The soldiers were conducting patrols in the Moghila area between Kasserine and Sidi Bouzid, which is frequented by al-Qaeda-linked extremists. A spokesperson for Tunisia’s Defense Ministry, Mohamed Zekri, told The Associated Press that Jund al-Khalifa, linked to al-Qaeda’s local franchise, carried out the attack.
Tunisia’s government has largely limited the country’s Islamist insurgency to the western mountains with US military support in recent years.
Jihadist activity picked up in the country’s rural mountainous region in 2013 following the Arab Spring revolution that toppled longtime dictator Zine El Abidine Ben Ali. The North African country is considered the lone democratic success story.
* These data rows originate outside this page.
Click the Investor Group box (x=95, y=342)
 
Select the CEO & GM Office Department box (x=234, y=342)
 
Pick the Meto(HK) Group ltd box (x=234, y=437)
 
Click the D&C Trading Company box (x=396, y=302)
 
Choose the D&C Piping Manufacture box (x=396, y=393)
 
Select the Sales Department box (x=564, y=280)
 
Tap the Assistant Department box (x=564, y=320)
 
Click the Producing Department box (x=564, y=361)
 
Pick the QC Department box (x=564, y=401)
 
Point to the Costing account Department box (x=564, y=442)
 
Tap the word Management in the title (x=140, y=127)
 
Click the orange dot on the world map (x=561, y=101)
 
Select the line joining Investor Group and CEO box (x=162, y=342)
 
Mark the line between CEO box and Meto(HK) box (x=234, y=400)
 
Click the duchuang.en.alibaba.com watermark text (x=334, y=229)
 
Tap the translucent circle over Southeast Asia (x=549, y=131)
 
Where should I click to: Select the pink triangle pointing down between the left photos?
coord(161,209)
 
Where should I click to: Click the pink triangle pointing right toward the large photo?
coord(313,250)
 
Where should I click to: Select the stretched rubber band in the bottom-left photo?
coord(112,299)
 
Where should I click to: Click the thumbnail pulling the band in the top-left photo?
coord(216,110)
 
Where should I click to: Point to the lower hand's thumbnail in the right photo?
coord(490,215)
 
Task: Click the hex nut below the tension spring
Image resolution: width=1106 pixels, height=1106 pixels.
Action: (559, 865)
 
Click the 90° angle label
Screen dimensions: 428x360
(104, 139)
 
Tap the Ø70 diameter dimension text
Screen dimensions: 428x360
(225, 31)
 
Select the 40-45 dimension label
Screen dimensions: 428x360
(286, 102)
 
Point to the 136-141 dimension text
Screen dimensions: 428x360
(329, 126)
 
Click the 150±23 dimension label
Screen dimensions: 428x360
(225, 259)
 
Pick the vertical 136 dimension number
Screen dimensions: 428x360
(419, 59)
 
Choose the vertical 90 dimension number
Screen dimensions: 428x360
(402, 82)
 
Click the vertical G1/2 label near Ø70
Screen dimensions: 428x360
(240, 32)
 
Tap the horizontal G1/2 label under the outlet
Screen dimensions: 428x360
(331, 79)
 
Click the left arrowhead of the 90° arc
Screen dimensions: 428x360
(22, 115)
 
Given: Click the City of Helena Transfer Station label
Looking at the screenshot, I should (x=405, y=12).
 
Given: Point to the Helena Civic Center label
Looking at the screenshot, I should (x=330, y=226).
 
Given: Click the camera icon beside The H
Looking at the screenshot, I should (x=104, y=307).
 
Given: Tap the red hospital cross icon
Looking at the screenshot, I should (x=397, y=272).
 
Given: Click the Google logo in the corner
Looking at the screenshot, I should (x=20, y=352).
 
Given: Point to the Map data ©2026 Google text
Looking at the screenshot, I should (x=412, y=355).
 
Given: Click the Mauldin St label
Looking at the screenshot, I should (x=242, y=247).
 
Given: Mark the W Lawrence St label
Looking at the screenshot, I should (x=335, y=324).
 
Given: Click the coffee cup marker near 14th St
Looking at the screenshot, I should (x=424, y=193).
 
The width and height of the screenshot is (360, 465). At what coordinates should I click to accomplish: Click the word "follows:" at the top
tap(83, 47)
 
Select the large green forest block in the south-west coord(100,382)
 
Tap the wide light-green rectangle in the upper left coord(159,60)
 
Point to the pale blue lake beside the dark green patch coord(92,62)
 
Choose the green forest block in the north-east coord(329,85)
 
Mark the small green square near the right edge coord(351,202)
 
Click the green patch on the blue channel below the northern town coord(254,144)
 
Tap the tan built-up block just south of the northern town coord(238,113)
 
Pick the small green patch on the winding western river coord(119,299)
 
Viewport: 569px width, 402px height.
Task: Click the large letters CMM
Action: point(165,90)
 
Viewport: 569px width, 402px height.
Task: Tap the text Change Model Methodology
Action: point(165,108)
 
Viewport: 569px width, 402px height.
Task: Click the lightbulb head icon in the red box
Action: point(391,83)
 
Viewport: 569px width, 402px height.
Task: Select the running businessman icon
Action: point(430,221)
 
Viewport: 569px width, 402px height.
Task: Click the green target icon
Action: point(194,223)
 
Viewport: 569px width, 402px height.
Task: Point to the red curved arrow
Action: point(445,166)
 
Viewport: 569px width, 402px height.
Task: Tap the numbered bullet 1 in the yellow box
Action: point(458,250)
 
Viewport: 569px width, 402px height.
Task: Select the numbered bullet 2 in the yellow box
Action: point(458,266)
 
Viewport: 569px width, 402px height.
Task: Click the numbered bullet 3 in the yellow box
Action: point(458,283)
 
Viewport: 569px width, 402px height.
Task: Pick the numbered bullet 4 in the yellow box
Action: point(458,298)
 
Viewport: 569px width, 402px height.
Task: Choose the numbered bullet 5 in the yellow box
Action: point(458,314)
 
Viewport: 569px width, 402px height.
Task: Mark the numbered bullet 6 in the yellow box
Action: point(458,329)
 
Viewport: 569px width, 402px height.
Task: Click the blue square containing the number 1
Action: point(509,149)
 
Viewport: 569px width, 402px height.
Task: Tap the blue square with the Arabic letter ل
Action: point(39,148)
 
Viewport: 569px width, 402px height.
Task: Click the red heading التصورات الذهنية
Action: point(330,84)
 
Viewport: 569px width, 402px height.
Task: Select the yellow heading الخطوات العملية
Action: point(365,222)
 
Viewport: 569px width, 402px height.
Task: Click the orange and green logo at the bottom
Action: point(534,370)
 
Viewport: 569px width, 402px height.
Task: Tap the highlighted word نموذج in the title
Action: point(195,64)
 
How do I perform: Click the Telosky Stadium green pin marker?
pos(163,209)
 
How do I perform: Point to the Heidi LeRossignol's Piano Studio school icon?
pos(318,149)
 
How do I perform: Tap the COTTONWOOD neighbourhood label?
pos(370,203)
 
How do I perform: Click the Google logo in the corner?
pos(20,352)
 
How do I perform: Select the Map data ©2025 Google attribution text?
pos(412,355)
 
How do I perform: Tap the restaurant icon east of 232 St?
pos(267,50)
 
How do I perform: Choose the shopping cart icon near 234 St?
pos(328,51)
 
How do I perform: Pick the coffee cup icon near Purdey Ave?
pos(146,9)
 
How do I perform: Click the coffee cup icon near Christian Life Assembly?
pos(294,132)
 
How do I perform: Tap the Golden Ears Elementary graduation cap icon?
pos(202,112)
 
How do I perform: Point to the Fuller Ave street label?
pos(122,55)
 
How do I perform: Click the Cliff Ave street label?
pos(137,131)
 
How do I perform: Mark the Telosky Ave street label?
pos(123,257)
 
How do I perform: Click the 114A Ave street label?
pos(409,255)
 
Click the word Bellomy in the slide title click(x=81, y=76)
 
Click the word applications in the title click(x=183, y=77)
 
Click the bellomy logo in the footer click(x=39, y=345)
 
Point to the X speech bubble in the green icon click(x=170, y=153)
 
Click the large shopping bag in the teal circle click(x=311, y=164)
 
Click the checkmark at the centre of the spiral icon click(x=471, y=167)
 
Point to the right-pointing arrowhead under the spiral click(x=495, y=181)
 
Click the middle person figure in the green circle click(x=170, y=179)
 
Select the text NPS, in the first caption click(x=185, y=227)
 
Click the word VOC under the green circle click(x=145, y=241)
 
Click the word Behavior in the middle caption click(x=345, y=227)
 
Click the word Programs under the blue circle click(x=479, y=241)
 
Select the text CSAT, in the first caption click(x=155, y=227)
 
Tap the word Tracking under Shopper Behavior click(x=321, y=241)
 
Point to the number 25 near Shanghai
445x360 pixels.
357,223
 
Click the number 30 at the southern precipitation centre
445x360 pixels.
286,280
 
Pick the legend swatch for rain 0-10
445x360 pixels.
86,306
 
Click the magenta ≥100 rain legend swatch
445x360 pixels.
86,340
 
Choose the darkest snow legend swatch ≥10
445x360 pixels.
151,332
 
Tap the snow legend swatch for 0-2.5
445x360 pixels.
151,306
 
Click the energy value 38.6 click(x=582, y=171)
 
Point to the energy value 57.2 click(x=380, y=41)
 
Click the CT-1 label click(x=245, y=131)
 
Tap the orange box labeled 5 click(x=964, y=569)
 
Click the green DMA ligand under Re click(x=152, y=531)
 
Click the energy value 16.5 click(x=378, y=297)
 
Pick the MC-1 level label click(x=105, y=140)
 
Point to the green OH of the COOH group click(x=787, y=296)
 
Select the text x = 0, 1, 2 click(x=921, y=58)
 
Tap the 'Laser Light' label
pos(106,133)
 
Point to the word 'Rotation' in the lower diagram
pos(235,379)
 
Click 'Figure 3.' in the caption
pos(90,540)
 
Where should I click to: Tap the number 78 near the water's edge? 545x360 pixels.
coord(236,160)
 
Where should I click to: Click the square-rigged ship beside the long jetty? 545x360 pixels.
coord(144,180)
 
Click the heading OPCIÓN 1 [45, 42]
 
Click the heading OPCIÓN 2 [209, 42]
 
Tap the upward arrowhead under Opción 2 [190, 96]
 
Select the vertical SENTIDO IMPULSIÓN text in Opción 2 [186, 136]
Nonetheless, Islamist insurgents targeted the government and attempted to attack the US Embassy in Tunis in 2013, just days before the deadly assault on the US Embassy in Benghazi in neighboring Libya.
In 2015, terrorists launched two massacres against foreign tourists, prompting international outrage. A lone gunman killed 39 people, mostly British tourists, in a mass shooting at a beachside resort in Sousse that June. Three gunmen took hostages and killed 22 people at the National Bardo Museum three months prior.
The capital has seen sporadic attacks in more recent years. Last March, two suicide bombers detonated themselves near the US Embassy. In 2018, a suicide bombing wounded 20 people on a main street in the capital’s downtown.
US military aid dollars to Tunisia have increased tenfold since the Arab Spring, with American policymakers seeing the fledgling democratic country as a strategic wedge between war-torn Libya and US allies in western North Africa.
Protests have continued in cities across Tunisia even as the country marked the 10-year anniversary of its Arab Spring revolution last month. Some of the demonstrations have turned violent in recent weeks, prompting the deployment of the army and the arrest of several hundred people.
Tunisia continues to be beset by unemployment, government corruption and police abuses, demonstrators say. Prime Minister Hichem Mechichi has voiced his support to address the protestors’ grievances but has condemned the violence.